Antes de llegar a donde los encontramos, habían atravesado a pie y en tren el país de Alejandro Magno y se habían hecho «eso», dijeron, haciendo el gestito de quien se corta las venas. Desconozco si era una metáfora del aburrimiento o si significaba algo más.
Antes, además, habían estado tres días en Atenas y habían cruzado desde Çeşme, Turquía, en un barco ilegal hacia Chios, Grecia, que les debe haber costado bastante más que los €30 que le sale a cualquier europeo hacer ese viaje en ferry. Como ir a pasar hambre a Grecia no es un lujo que los sirios se puedan dar con su pasaporte, usualmente lo hacen por la noche en gomones ilegales.
Cuando dijeron que habían estado en Turquía les hablé en turco, pero sólo dos que estaban ahí sentados sobre sus bolsos me entendieron, se asustaron y no quisieron involucrarse. Porque no eran de los que estaban hablando con nosotros. De hecho, uno de ellos estaba hablando por celular en turco con alguien que aparentemente no hablaba turco, porque la comunicación no prosperaba y seguía preguntando con insistencia a la persona del otro lado de la línea si hablaba turco.
Los dos griegos que iban conmigo me mostraron un video que habían grabado yendo de Grecia a Macedonia, donde se ve a los inmigrantes sobre la vía del tren en medio del monte, esperando el momento justo para treparse a un vagón y robar kilómetros escondidos de la policía.

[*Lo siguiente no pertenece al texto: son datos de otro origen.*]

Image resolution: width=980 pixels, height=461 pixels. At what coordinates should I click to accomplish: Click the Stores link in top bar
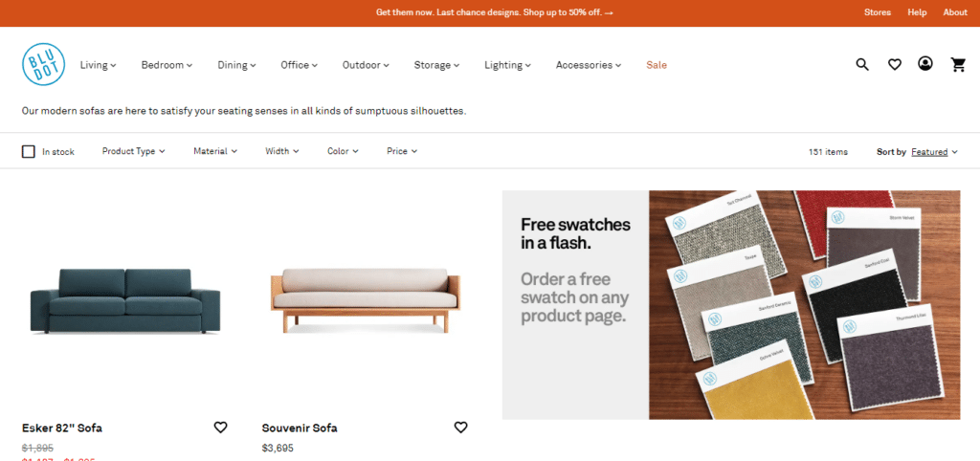(x=878, y=12)
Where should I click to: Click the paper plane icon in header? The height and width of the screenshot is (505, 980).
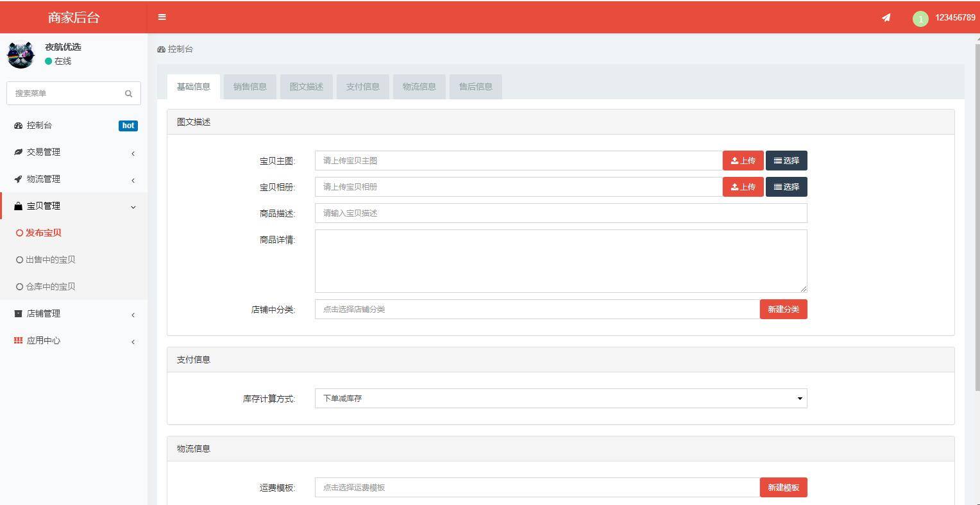click(886, 18)
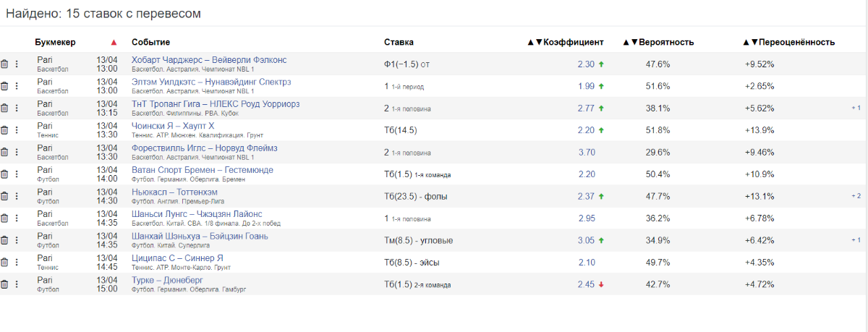Expand the +1 extra bets on ТнТ Тропанг row
The image size is (868, 332).
856,108
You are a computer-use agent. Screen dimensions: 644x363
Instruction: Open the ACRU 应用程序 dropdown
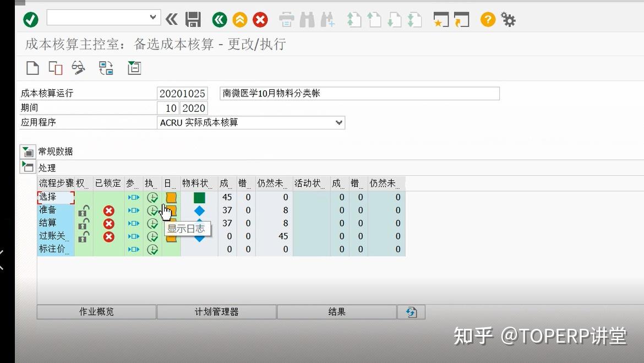[339, 122]
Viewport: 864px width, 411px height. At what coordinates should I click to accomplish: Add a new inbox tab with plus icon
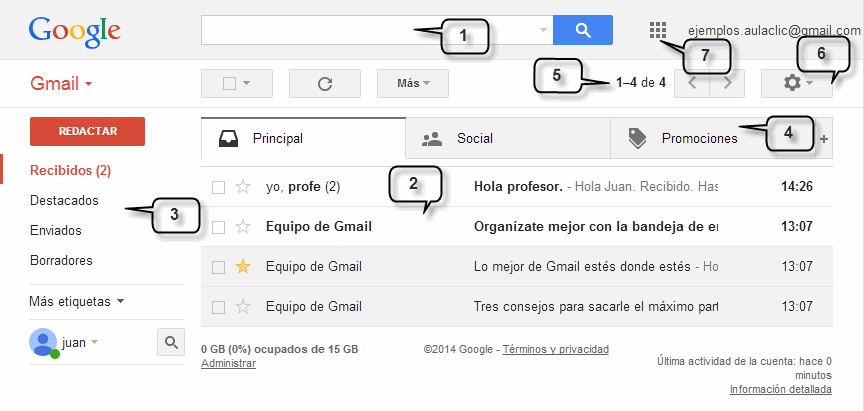pos(824,140)
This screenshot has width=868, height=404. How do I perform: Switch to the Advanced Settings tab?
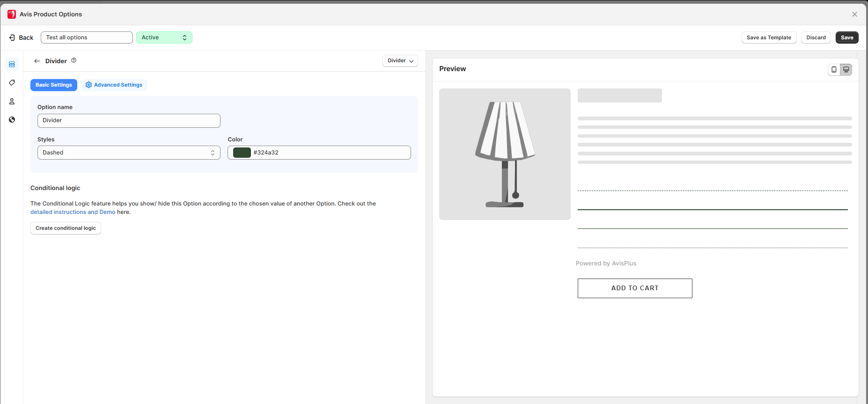pyautogui.click(x=114, y=85)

Cuando los encontramos en la frontera de Serbia, estaban preguntando si nuestro tren iba a Budapest, pero tal tren, para entonces, no existía, y les dijimos que antes tenían que ir a Belgrado. La charla se cortó cuando llegó la policía de la frontera, que como su trabajo es cortar el entendimiento de los pueblos, no se fue de nuestro lado hasta que dejamos de hablar con los inmigrantes. Como si no fueron personas.

En la estación de Belgrado con los griegos también nos pusimos a hablar con los este amigo afgano. Esa vez sin la amabilidad de la policía de frontera.
De viaje a Budapest
En el tren de Belgrado a Budapest fui sentado con Muhrat, un sirio de al rededor de 20 años que balbuceaba palabras sueltas en inglés y otras pocas en turco. Me preguntó a donde iba. Le pregunté a dónde iba. No me supo responder. El tren iba lleno de Muhrats. El 90% de los pasajeros eran árabes que hablaban entre sí. También había, algunos menos, cincuentones, mujeres y bebés. Y estaban los que hablaban inglés, que eran los que organizaban a las personas.
Yo había llegado esa mañana a Belgrado, también con inmigrantes, y había visto cómo están en los alrededores de la estación, a la espera de comprar su ticket a la frontera. Cuando me subí al tren a Budapest ya era de noche y los acompañaba una vez más, esta vez en el trayecto más difícil, a la entrada a la Unión Europea. El último viaje a la frontera donde en poco tiempo los recibirá un cálido muro de bienvenida que está construyendo el gobierno húngaro.
Algunos de mis compañeros de viaje tenían celular con 3G y chequeaban la vista satelital de Google Maps en la frontera de Hungría cada tanto. Un poco de inteligencia y otro poco de nerviosismo. Todos ellos tenían su pequeña mochila con agua, y abrigo para pasar la noche caminando en el monte serbio y llegar al lado húngaro sin ser atrapados.
Todos ellos, también, llevaban la ropa nueva para ponerse cuando lleguen a la Unión Europea. «Para parecer un húngaro más», me dijo uno de ellos en Belgrado, y tirar la mochila con la ropa sucia y todo lo que todavía tengan de carga.
A las 1.40 de la madrugada perdí a mi compañero Muhrat en Subótica, la última parada del tren antes de llegar a la frontera con Hungria. No me pude despedir pero ojalá haya tenido suerte. Con Muhrat se vacío casi todo el vagón. Hasta después de ellos vino la limpiadora a llevarse sus desechos, y los húngaros y serbios que quedaron en el tren comenzaron a hablar y a sonreír aliviados. Como si la vergüenza no fuera de ellos, sino de los sirios.